### READING PASSAGE
Skip to Content
Product Information

SAP Data Warehouse Data Flows (Beta)

SAP DWC will soon incorporate Data Flow functionality, enabling the definition of more advanced ETL flows that complement existing data federation and replication services.

In the data flows we will be able to use a series of standard transformations without the need of programming knowledge and in a graphic way, but we also have the possibility of creating transformations based on scripts.

And what is the difference between Data Views and Data Flows? mainly that the first ones are oriented to create views that transform the data at the moment they are read without having persistence (although this will change in the future) obtaining a single output structure, while the second ones transform and persist the changes in one or multiple structures.

In a Data Flow we will use views or tables that we may already have in our DWC or use the connections to get data from other systems, in that case we should first create all the necessary connections in our space.

Create%20connection

Create connection

 

Creating Data Flows

In Data Builder, where we create the tables, views and E/Rs, we can now find a new “Data Flow” object, which has its own Data Flow Builder editor.

Create%20Data%20Flow

Create Data Flow

 

Here we will have access to the different tables and views of DWC or data sources that we have connected in our space. We will be able to add these sources or destinations to the Data Flow with drag and drop.

Sample%20Data%20Flow

Sample Data Flow

 

To these origins we will connect with standard transformations like:

  • Join
  • Union
  • Projection
  • Aggregation

With projections you can choose which fields to move to the next step, apply filters and create calculated fields with the help of 84 functions grouped in the categories of conversion, date, mathematics, etc.

### EXERCISE INSTRUCTIONS
1/ In the data flows article, how many functions can be used to create calculated fields in projections?
2/ Say whether each statement agrees with the data flows article, answering yes or no and quoting the words that decide it. (a) Data Views persist the changes they make to the data. (b) Sources can be added to a Data Flow by drag and drop. (c) Data Flows can store their results in more than one structure.
Rely only on the data flows article for your answers.

### SUPPLIED INFORMATION
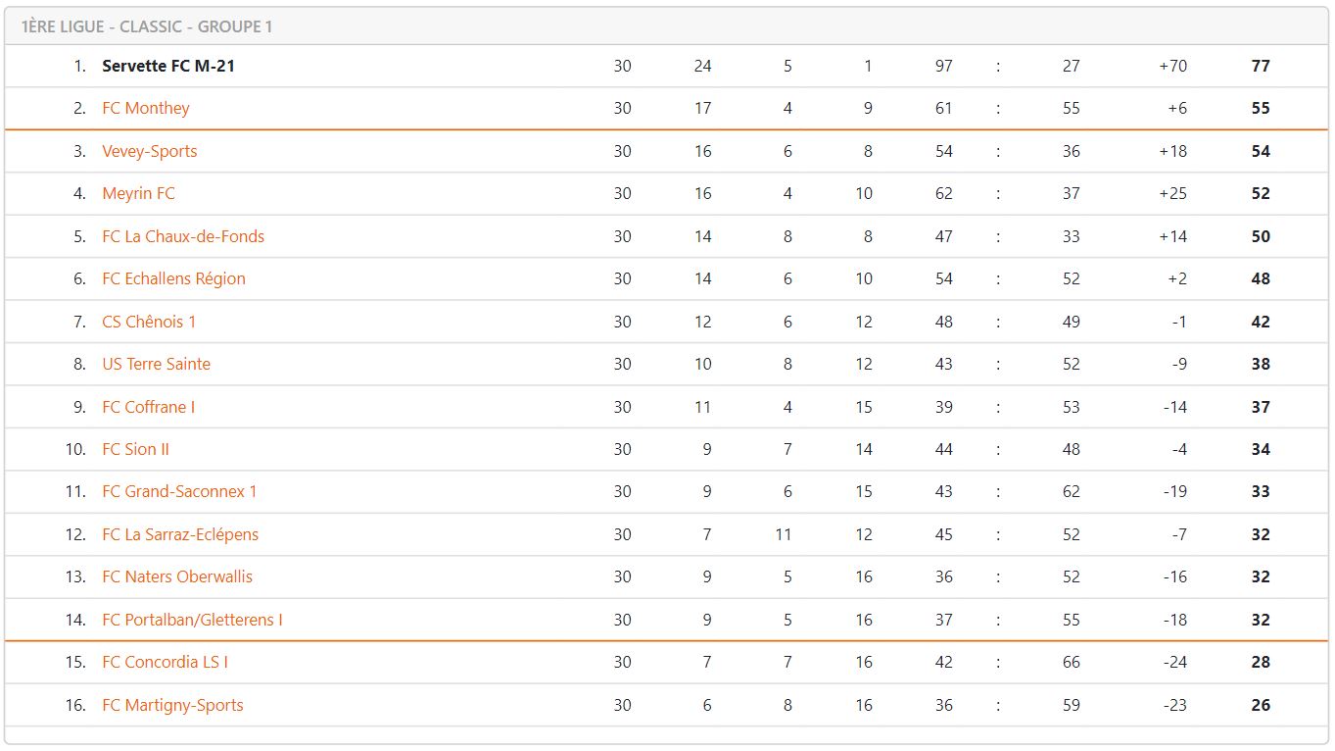The width and height of the screenshot is (1335, 751).
Task: Click FC Concordia LS I link
Action: [165, 662]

### ANSWER LIST
1/ 84 functions.

2/
(a) No: "transform the data at the moment they are read without having persistence"
(b) Yes: "We will be able to add these sources or destinations to the Data Flow with drag and drop."
(c) Yes: "transform and persist the changes in one or multiple structures"